There was a snag in the imam’s plan, though—Ahmed was a lousy student. None of the hired tutors were able to help him; he hated the tutors even more than he hated school. The only reason he got through was because Fatima helped him. Their father prohibited Fatima from going to school, so Ahmed showed her what he was learning. Even though she had no prior knowledge of the subjects, the precocious sister was able to grasp and assimilate the material easily.

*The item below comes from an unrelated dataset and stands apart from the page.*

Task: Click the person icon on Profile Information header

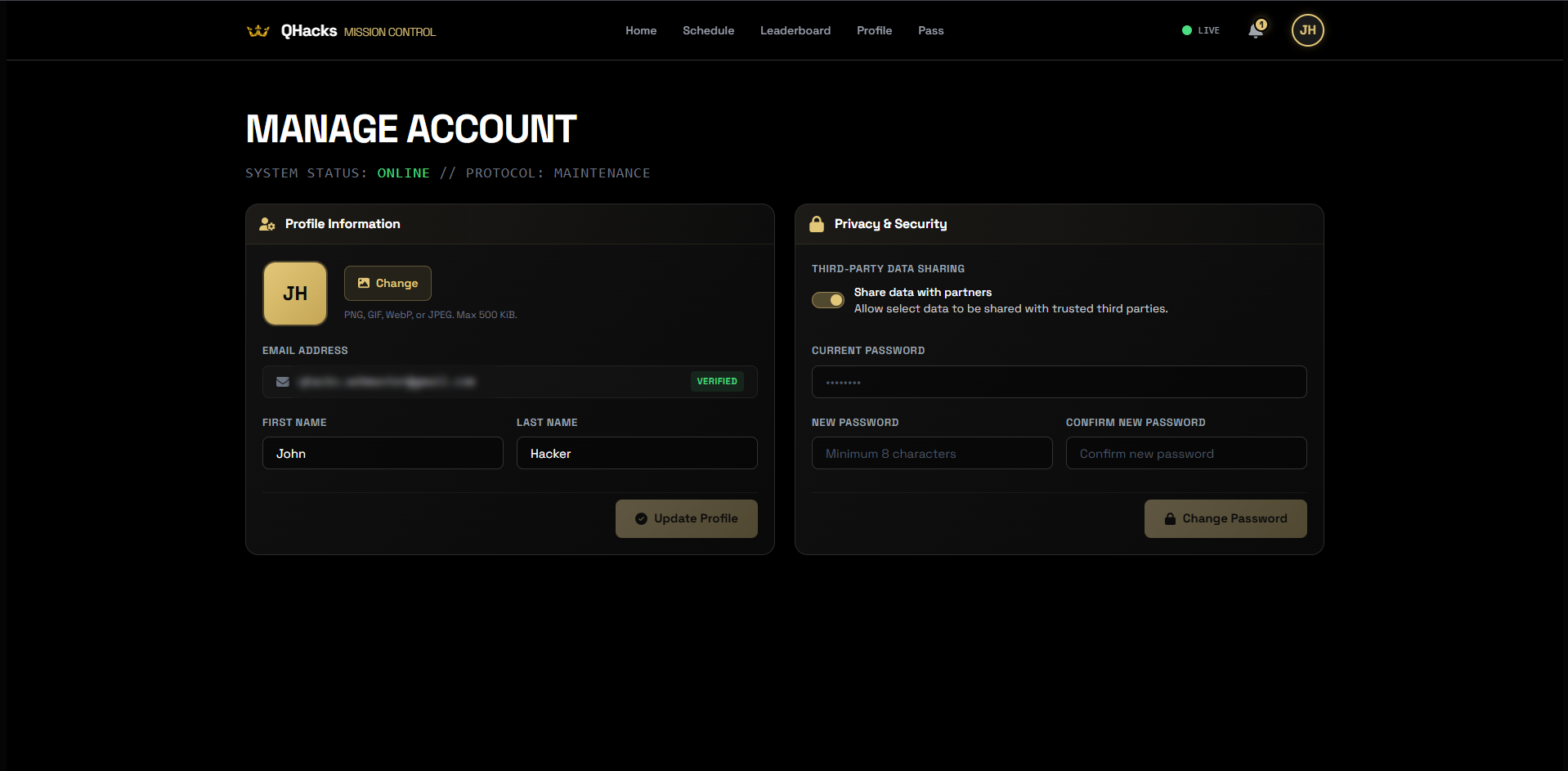Action: (267, 223)
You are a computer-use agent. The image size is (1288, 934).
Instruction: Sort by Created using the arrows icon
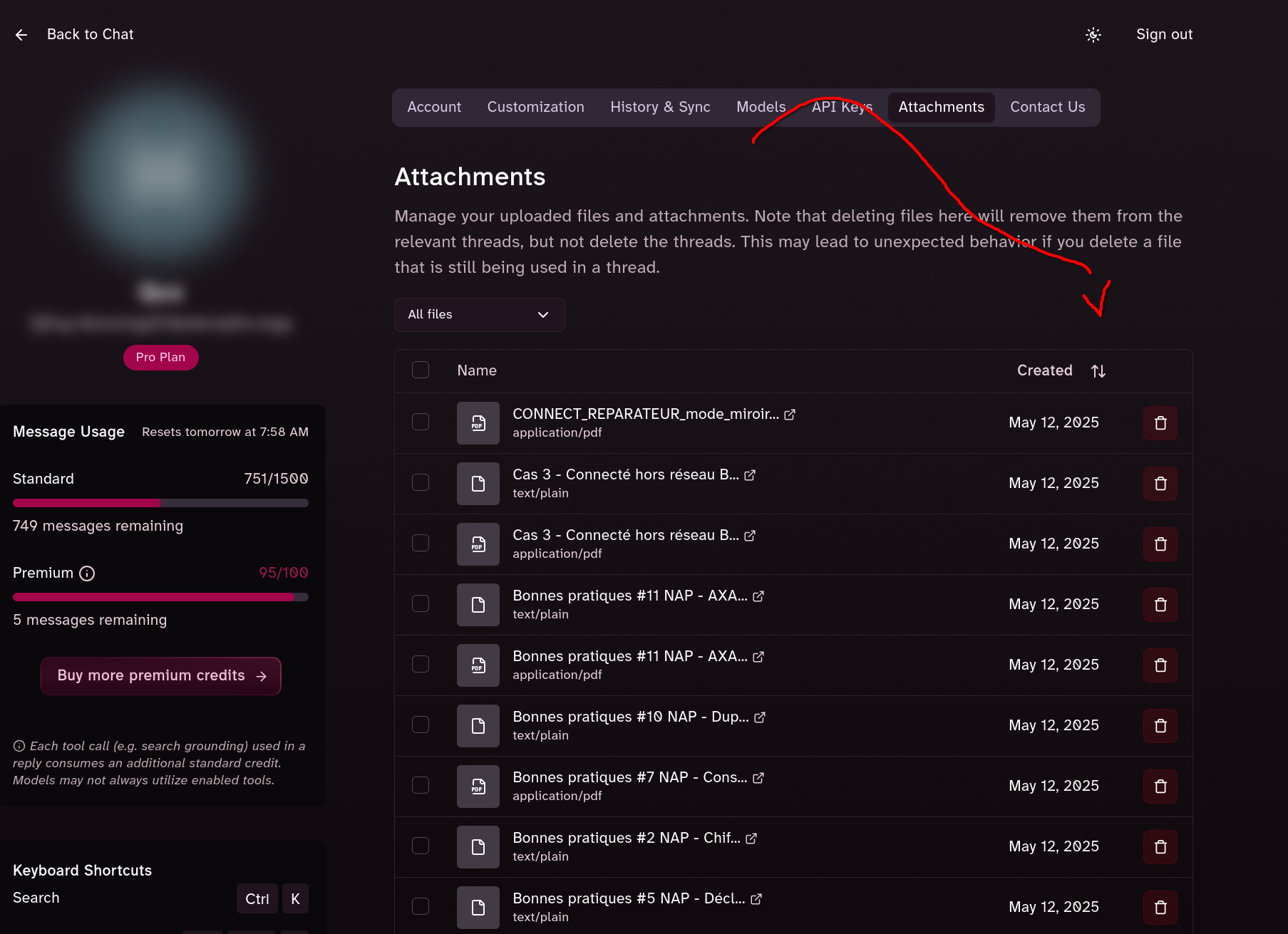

She patiently explained the material to Ahmed in an easier-to-understand fashion that allowed him to pass his courses. When the imam discovered this, he had no choice but to relent and allow Fatima to attend school with Ahmed. When it came time to go to college, Ahmed refused to go to any university in the Middle East. Moreover, he would not go anywhere unless Fatima went as well.
 

The political climate of the time gave the siblings an opportunity. Their father, while hardly a moderate, hated what Saddam Hussein was doing. Fatima convinced their father that Ahmed might help begin a healing of relationships between his beloved Iraq and the United States if he were allowed to go to college there to learn about their people. Naturally, as his tutor, Fatima would attend as well. Despite his misgivings, their father allowed the siblings to go after they promised to adhere to the strict moral and ethical code they had been raised with.

While the father wanted them to go to Yale or Harvard, the only school that would accept Ahmed and Fatima was the inauspicious Brookside College in northern California. With seriously declining enrollment and funding dropping even faster, the school was happy to take on foreign students—even those with lousy grades and abysmal SAT scores.

Naturally, like American students leaving home for the first time to live on their own, the promises the duo had made to their father were broken almost as soon as they set foot on campus. For two years, the brother and sister majored in debauched party time and minored in everything else. And their best bros and broettes? Christian pastors’ kids. The offspring of these two opposing defenders of the faith joined in activities that would be blasphemous or sacrilegious in any religion. They included unbridled amounts of booze, sex, drugs and rock and roll. Beer-guzzling festivals. Wet T-shirt contests. And, of course, the “6 Gs:” Girls, girls, girls and guys, guys, guys.